Digambarkan Sebagai 'Predator Seksual Setan', Pria Asal Indonesia Dihukum Seumur Hidup di Inggris

Sketsa sidang dengan terpidana RS. Sumber Foto: BBC News Indonesia

Nusaperdana.com, Inggris - RS, seorang pria asal Indonesia, dihukum seumur hidup oleh Pengadilan Manchester, Inggris dalam 159 kasus perkosaan dan serangan seksual terhadap 48 korban pria, selama rentang waktu dua setengah tahun dari 1 Januari 2015 sampai 2 Juni 2017. Di antara 159 kasus tersebut terdapat 136 perkosaan, di mana sejumlah korban diperkosa berkali-kali.

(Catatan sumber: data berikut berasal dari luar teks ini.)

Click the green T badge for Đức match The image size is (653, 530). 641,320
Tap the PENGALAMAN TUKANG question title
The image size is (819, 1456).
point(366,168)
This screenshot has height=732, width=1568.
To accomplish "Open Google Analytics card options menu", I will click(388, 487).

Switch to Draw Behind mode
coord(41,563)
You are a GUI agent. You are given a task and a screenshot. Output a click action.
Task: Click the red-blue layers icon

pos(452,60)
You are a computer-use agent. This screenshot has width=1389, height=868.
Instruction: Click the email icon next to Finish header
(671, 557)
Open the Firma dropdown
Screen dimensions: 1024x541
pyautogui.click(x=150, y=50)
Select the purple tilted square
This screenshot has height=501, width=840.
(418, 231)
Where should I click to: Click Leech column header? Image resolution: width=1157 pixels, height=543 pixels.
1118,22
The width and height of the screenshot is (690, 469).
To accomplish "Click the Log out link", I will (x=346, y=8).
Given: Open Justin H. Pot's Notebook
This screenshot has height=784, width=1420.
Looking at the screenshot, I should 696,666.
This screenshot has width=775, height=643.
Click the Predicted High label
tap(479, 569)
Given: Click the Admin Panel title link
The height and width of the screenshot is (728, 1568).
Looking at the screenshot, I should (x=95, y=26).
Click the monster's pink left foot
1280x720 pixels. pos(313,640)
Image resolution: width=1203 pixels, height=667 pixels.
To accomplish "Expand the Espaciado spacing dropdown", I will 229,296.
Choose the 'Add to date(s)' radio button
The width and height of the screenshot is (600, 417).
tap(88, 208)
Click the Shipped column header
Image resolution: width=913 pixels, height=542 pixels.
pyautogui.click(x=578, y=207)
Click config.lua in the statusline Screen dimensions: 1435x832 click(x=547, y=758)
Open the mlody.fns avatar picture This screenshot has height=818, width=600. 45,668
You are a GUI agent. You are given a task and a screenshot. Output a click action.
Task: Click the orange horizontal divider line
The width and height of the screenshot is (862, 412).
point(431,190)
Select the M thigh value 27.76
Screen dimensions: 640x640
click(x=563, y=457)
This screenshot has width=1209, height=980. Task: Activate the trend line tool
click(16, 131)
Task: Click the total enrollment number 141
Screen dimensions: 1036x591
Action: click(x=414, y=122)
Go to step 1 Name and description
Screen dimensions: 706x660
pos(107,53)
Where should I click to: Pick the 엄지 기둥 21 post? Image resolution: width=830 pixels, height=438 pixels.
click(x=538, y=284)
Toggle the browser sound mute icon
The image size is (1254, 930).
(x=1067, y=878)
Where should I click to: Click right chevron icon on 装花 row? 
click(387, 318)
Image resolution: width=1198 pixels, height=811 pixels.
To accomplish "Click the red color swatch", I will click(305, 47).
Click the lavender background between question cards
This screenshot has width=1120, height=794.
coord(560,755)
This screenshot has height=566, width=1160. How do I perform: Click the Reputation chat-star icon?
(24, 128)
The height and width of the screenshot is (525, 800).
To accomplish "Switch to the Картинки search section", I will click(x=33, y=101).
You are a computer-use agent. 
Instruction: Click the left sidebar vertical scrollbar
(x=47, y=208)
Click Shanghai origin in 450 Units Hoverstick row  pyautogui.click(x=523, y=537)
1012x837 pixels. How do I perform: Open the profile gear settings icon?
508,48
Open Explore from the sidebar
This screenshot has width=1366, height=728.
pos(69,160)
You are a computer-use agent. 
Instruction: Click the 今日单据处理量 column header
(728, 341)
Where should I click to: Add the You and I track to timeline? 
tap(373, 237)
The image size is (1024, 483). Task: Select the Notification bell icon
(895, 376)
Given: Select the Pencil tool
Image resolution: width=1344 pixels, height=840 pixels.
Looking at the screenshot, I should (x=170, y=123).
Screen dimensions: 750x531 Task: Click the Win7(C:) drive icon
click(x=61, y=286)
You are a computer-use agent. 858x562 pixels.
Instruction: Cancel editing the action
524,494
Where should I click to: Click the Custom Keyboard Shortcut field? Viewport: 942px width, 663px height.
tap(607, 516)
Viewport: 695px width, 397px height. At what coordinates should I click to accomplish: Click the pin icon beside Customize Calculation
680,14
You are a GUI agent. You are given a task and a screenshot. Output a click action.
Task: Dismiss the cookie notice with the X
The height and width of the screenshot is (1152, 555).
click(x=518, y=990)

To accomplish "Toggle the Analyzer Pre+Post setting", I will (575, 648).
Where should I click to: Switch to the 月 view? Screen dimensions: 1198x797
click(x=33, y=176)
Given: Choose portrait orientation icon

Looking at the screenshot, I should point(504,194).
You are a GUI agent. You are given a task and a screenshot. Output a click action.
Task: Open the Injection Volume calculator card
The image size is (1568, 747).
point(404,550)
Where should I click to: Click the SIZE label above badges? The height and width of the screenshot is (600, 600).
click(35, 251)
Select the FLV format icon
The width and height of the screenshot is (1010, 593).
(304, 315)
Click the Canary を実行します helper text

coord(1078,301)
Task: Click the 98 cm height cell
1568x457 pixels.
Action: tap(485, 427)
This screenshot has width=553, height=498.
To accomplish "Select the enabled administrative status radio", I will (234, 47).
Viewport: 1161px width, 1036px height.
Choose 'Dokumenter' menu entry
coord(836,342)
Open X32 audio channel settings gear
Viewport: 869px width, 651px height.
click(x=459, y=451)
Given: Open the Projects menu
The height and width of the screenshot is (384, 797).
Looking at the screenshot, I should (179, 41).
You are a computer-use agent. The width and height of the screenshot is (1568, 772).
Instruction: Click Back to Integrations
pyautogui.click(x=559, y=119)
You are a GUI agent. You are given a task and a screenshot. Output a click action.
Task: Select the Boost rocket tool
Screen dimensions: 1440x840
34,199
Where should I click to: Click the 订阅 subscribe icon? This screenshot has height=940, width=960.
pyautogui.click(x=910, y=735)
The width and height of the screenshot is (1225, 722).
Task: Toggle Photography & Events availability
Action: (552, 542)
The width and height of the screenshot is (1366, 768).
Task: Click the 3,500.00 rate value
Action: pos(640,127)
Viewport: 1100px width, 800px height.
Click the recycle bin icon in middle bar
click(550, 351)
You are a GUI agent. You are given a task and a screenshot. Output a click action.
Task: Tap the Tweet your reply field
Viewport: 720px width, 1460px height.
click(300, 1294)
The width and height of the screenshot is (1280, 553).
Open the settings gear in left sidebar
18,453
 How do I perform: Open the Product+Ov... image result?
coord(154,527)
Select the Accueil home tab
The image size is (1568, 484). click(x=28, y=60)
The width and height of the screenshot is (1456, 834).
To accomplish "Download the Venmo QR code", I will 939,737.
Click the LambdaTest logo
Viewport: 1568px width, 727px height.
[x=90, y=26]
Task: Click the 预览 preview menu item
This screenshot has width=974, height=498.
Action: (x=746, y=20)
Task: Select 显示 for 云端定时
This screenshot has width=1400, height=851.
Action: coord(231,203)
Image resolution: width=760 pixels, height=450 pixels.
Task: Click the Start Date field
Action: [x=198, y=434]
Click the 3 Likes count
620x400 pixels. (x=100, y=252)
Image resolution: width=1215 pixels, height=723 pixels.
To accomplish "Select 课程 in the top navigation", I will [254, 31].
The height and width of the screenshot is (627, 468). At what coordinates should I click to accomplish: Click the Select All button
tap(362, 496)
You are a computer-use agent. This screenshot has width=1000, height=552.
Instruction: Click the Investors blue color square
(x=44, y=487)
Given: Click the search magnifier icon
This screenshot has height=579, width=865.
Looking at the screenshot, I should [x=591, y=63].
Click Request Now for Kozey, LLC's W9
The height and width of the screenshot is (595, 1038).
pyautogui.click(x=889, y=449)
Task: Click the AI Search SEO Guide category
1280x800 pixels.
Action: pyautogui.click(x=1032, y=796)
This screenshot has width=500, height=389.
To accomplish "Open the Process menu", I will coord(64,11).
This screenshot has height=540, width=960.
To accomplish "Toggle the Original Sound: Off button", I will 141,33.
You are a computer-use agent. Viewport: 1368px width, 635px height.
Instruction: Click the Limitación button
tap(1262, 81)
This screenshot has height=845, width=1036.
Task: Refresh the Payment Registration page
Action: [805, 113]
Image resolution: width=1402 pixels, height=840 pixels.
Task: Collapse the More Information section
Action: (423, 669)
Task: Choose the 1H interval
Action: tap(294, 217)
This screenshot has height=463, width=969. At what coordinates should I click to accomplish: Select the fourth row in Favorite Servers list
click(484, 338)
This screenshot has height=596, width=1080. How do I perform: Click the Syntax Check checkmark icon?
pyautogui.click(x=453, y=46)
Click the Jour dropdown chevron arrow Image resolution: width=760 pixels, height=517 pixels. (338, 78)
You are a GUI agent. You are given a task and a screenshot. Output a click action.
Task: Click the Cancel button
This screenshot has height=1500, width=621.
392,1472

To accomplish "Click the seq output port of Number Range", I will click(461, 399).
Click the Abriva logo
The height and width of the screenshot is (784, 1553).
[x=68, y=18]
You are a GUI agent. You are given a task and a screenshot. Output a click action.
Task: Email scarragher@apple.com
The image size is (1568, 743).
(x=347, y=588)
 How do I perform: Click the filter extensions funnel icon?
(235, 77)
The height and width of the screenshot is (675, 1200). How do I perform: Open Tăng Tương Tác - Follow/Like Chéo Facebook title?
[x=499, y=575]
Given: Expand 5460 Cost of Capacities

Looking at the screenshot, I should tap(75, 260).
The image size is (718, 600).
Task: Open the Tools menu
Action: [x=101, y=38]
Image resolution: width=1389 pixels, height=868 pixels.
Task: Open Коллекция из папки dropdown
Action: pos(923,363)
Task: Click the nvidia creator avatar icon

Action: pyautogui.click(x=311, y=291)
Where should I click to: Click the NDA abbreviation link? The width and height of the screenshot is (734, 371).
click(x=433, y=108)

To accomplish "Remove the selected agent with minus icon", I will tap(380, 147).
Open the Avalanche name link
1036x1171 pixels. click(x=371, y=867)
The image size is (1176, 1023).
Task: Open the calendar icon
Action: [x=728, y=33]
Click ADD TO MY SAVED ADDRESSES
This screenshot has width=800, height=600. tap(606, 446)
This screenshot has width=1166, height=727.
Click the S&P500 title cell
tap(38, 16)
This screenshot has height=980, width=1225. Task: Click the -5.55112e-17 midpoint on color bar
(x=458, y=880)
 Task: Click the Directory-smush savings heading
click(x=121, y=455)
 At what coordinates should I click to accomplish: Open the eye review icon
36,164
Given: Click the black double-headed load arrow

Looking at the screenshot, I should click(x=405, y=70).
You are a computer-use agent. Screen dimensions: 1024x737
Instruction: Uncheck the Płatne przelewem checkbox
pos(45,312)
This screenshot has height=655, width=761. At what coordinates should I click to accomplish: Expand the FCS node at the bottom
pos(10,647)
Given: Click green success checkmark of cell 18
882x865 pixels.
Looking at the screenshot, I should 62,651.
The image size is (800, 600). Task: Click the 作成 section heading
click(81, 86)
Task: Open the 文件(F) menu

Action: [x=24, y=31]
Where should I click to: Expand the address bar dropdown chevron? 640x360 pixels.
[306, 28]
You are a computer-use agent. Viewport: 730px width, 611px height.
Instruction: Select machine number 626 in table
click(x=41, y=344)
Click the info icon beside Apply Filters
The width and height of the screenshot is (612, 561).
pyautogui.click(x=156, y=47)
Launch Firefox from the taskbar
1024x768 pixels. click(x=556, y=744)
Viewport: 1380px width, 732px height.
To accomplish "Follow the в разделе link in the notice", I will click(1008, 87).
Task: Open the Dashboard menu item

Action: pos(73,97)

Hakim Suzanne Goddard dalam putusannya pada Senin (06/01) menggambarkan RS sebagai "predator seksual setan" yang tidak menunjukkan penyesalan.

Hakim memutuskan RS harus menjalani minimal 30 tahun masa hukumannya sebelum boleh mengajukan pengampunan.

Sejak awal persidangan, RS selalu mengatakan hubungan seksual itu dilakukan atas dasar suka sama suka.

Pantauan BBC News Indonesia, usai mendengar putusan tersebut, RS terlihat tidak bereaksi.

Lebih lanjut Goddard mengatakan para korban yang menyebut RS monster adalah gambaran yang tepat dan memuji "keberanian" para korban yang memberikan kesaksian di pengadilan.

RS disebutkan melakukan tindak perkosaan ini di apartemennya di pusat kota Manchester, ia dengan berbagai cara mengajak korban ke tempat tinggalnya dan membius mereka dengan obat yang dicampur minuman beralkohol.

Sejumlah korban diperkosa berkali-kali oleh RS dan difilmkan dengan menggunakan dua telepon selulernya, satu untuk jarak dekat dan satu dari jarak jauh.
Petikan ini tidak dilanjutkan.